# [Aim]
In two sentences, summarize the post below about remembering a child's first tooth.

# [Document section]
((

Remember When…

The other day my girlfriend, a new mom of a beautiful baby boy, asked me when Annabelle got her first tooth.  I sort of stared at her and stumbled through an answer, “Um, I think five months?  Six?  You know, I’ll have to look it up.”

It’s amazing how all the little moments, the ones that when they are happening seem so unforgettable, can start to blur as the months and years go by.

I remember the feeling.

The amazement and joy and wonder of looking into my baby girl’s tiny heart shaped mouth and seeing the little itty-bitty bit of white on her bottom gums struggling to break through.  I remember how when it did break through, it was immediately followed by a second bottom tooth, so quickly that she never really had only one tooth, but instead went from none to two.  I remember her little grin and how different it looked with those tiny bottom teeth.  How she seemed, overnight, so much older.  I remember, as silly as it seemed, adding brushing those tiny teeth to her little bedtime routine.  How fascinated she was with the toothbrush.  How she happily let us brush her little gums and teeth for a few months until she wanted to do it on her own.  How her version of brushing amounted to mostly sucking on the toothbrush.

The feelings you don’t forget.  The images.  The moments.  But the specifics, the time, the date, those do, even though you swear they never will, become murky.

Of course finding the time and a way to record all of those milestones can be a process in and of itself.  I wanted a way to record them that was easy, not a way that was going to make me feel guilty when I didn’t have the time or the energy to keep up with it.  I was lucky in that I sort of stumbled upon two very easy ways to keep track of Annabelle’s special little moments, so that I would always have a place to look up all the things I swore I would never forget.

))

# [Data extract]
((

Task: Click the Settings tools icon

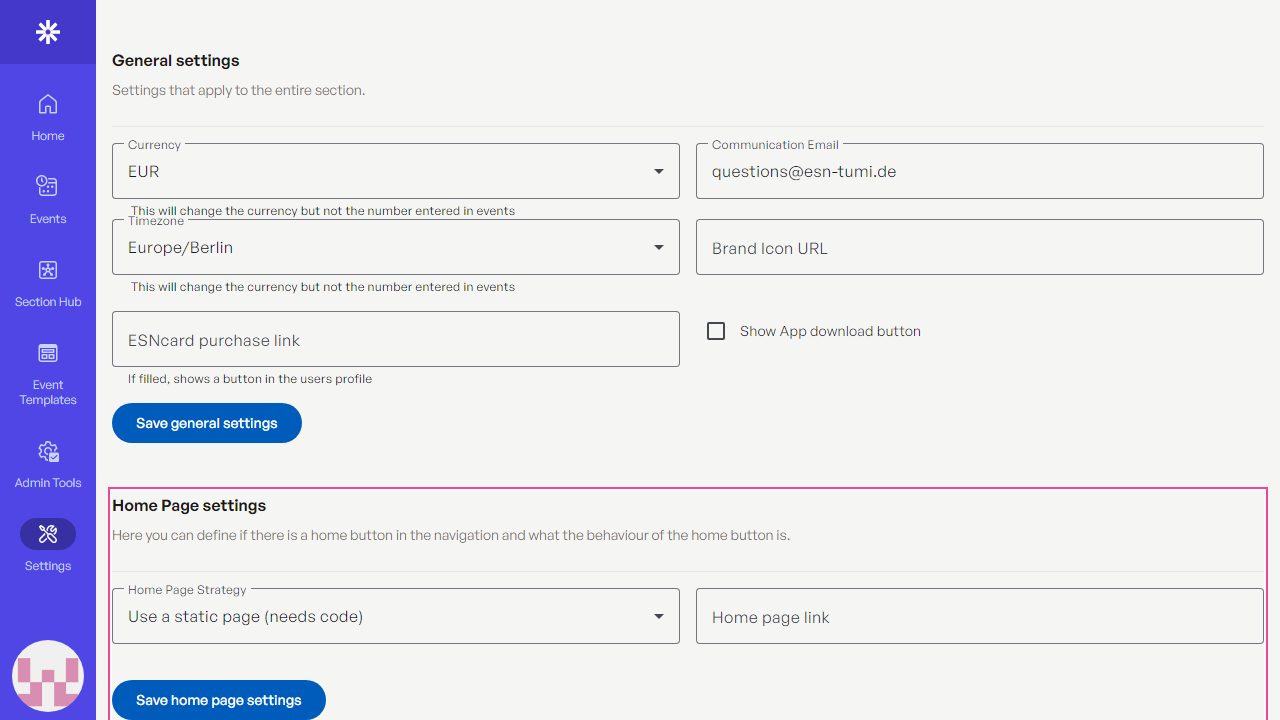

))
((

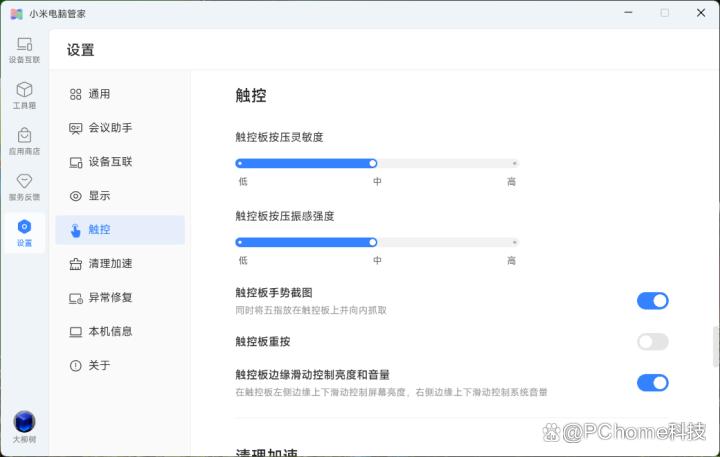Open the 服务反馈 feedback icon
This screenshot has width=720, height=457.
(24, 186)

))

# [Solution to this problem]
When a new mom asked when Annabelle got her first tooth, the writer couldn't recall the date, though the feelings and images remain vivid: two bottom teeth arriving almost at once, her changed grin, and the new toothbrush routine. Because such specifics blur over time, the writer wanted an easy, guilt-free way to record milestones and found two simple ways to keep track of Annabelle's special moments.